- _Stored rows_:
▼

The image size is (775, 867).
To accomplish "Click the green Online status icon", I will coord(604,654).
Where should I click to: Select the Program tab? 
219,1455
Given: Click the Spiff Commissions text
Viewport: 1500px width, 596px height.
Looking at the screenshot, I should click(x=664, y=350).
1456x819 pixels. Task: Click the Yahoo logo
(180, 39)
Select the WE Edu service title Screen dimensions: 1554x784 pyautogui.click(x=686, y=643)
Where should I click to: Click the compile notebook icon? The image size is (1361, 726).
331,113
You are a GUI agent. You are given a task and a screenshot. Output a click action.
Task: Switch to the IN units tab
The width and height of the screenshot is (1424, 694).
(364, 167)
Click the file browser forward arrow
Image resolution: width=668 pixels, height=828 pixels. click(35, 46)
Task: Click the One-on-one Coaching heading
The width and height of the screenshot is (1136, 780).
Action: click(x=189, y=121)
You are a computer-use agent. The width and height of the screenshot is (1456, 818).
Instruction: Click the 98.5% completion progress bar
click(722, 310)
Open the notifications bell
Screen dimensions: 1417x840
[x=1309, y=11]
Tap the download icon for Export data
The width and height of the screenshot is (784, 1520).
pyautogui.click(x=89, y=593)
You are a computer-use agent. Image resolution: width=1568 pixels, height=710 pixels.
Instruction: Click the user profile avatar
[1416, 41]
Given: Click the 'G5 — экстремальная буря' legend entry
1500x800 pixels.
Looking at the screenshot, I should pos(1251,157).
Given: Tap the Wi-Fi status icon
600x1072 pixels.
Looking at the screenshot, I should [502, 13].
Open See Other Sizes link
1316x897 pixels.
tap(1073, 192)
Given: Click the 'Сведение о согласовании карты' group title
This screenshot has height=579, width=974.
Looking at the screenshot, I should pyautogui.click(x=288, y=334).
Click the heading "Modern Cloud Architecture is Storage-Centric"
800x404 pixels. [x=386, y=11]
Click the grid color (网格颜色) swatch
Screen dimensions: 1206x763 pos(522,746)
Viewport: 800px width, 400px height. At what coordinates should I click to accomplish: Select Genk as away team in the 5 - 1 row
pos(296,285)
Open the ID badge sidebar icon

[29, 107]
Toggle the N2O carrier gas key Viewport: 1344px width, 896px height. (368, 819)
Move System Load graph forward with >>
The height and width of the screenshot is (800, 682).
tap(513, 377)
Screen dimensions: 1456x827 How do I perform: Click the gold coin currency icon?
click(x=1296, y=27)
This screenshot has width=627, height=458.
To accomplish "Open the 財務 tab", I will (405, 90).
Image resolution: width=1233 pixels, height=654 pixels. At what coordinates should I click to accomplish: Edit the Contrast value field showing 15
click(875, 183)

▲

- _Requirement_: Reproduce every entry above word for word, from the first line to the last.

- _Final result_:
The image size is (775, 867).
To accomplish "Click the green Online status icon", I will coord(604,654).
Where should I click to: Select the Program tab? 
219,1455
Given: Click the Spiff Commissions text
Viewport: 1500px width, 596px height.
Looking at the screenshot, I should click(x=664, y=350).
1456x819 pixels. Task: Click the Yahoo logo
(180, 39)
Select the WE Edu service title Screen dimensions: 1554x784 pyautogui.click(x=686, y=643)
Where should I click to: Click the compile notebook icon? The image size is (1361, 726).
331,113
You are a GUI agent. You are given a task and a screenshot. Output a click action.
Task: Switch to the IN units tab
The width and height of the screenshot is (1424, 694).
(364, 167)
Click the file browser forward arrow
Image resolution: width=668 pixels, height=828 pixels. click(35, 46)
Task: Click the One-on-one Coaching heading
The width and height of the screenshot is (1136, 780).
Action: click(x=189, y=121)
You are a computer-use agent. The width and height of the screenshot is (1456, 818).
Instruction: Click the 98.5% completion progress bar
click(722, 310)
Open the notifications bell
Screen dimensions: 1417x840
[x=1309, y=11]
Tap the download icon for Export data
The width and height of the screenshot is (784, 1520).
pyautogui.click(x=89, y=593)
You are a computer-use agent. Image resolution: width=1568 pixels, height=710 pixels.
Instruction: Click the user profile avatar
[1416, 41]
Given: Click the 'G5 — экстремальная буря' legend entry
1500x800 pixels.
Looking at the screenshot, I should pos(1251,157).
Given: Tap the Wi-Fi status icon
600x1072 pixels.
Looking at the screenshot, I should [502, 13].
Open See Other Sizes link
1316x897 pixels.
tap(1073, 192)
Given: Click the 'Сведение о согласовании карты' group title
This screenshot has height=579, width=974.
Looking at the screenshot, I should pyautogui.click(x=288, y=334).
Click the heading "Modern Cloud Architecture is Storage-Centric"
800x404 pixels. [x=386, y=11]
Click the grid color (网格颜色) swatch
Screen dimensions: 1206x763 pos(522,746)
Viewport: 800px width, 400px height. At what coordinates should I click to accomplish: Select Genk as away team in the 5 - 1 row
pos(296,285)
Open the ID badge sidebar icon

[29, 107]
Toggle the N2O carrier gas key Viewport: 1344px width, 896px height. (368, 819)
Move System Load graph forward with >>
The height and width of the screenshot is (800, 682).
tap(513, 377)
Screen dimensions: 1456x827 How do I perform: Click the gold coin currency icon?
click(x=1296, y=27)
This screenshot has width=627, height=458.
To accomplish "Open the 財務 tab", I will (405, 90).
Image resolution: width=1233 pixels, height=654 pixels. At what coordinates should I click to accomplish: Edit the Contrast value field showing 15
click(875, 183)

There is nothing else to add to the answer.